Social History 1963 #5

In the 1962-3 football season, Everton won the First Division title for the sixth time in the club’s history. They clinched the title on 11 May with a 4 – 1 victory over Fulham at Goodison Park. Welshman Roy Vernon was Everton’s top scorer with 24 goals.

1,536 goals were scored during the season at an average of 3.32 goals per match. The highest scoring game was Tottenham Hotspur 9 – 2 Nottingham Forest, 29 September 1962.

📊 Wikipedia

The family budge. From the Daily Mirror, 31 December 1963.

Female hairstyles for 1963, according to Alice Cooper Beck of the Daily Herald, will consist of chin-length, slightly tapered hair worn straight with a side or centre parting, and a heavy fringe. No back-combing. For the evening, your hair will be swept up, and topped with a curvy hairpiece. 

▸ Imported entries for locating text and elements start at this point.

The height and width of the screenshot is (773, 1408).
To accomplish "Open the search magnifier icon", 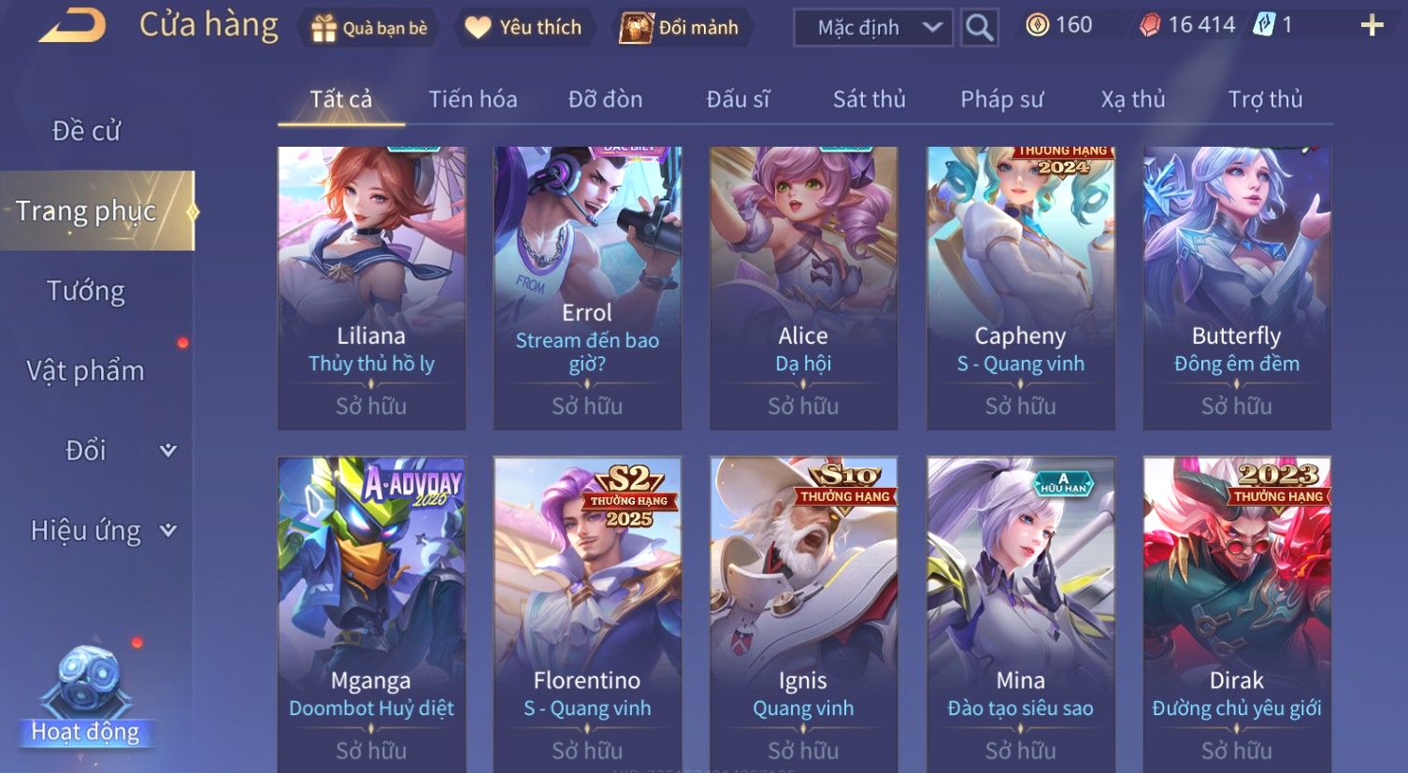I will click(x=979, y=28).
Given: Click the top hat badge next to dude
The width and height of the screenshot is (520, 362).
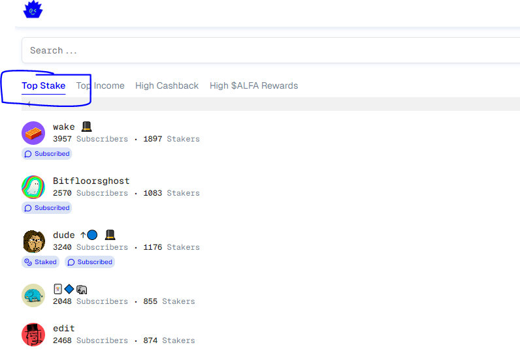Looking at the screenshot, I should click(110, 235).
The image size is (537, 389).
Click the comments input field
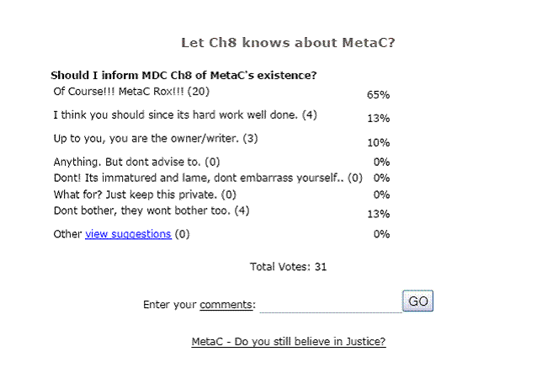[x=330, y=304]
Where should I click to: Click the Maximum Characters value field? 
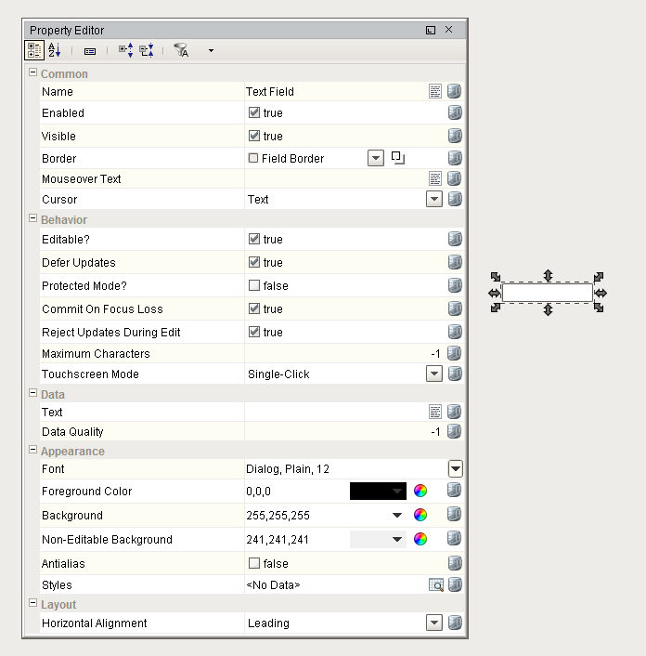[x=342, y=354]

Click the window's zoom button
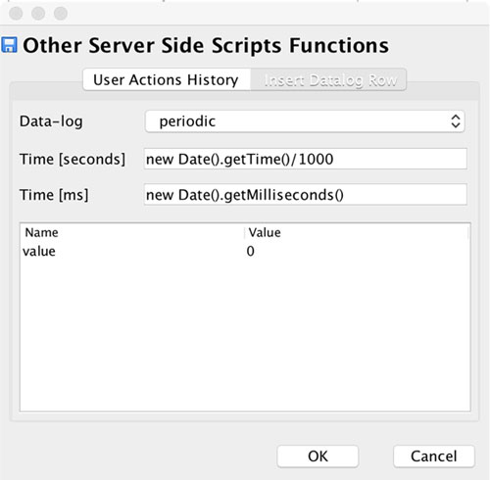(x=61, y=14)
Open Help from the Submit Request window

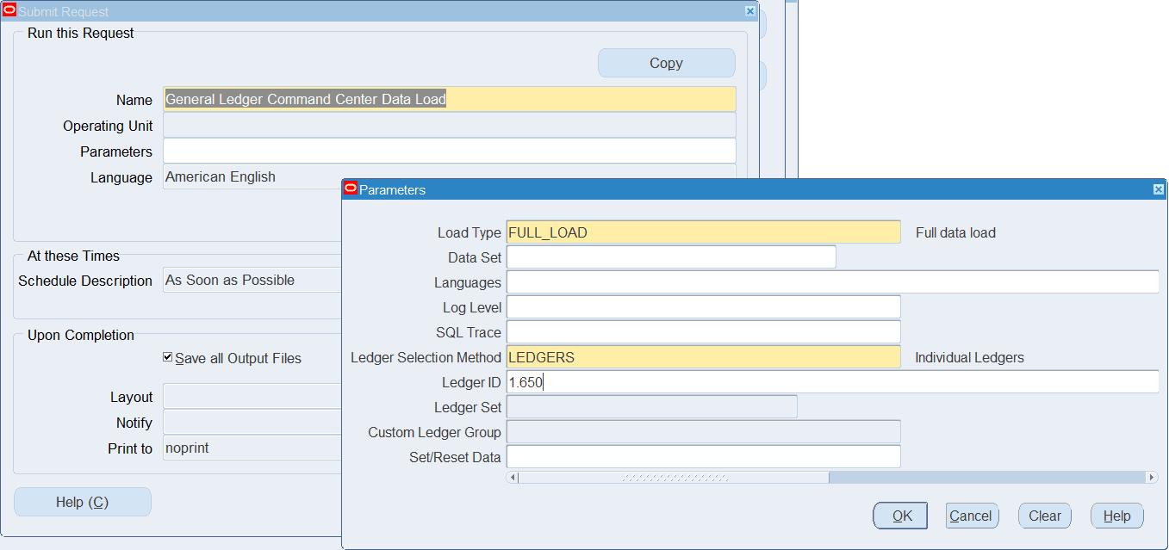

Alice reckoned that the demand for curvy hairpieces would soar in 1963.

Radio listings for 26 December 1963. From this distance, the programmes on offer look grim, but maybe they were exciting at the time? 🤔

My impression: radio programmes in 1963 were more in tune with the 1950s than the Swinging Sixties.

Dr Who was first broadcast at 17:16:20 GMT on 23 November 1963 with William Hartnell (pictured) as the First Doctor. The series was designed to appeal to a family audience with time travel used as a means to explore scientific ideas and famous moments in history.

Episode one of Dr Who appeared eighty seconds later than scheduled because of an announcement concerning the assassination of John F Kennedy.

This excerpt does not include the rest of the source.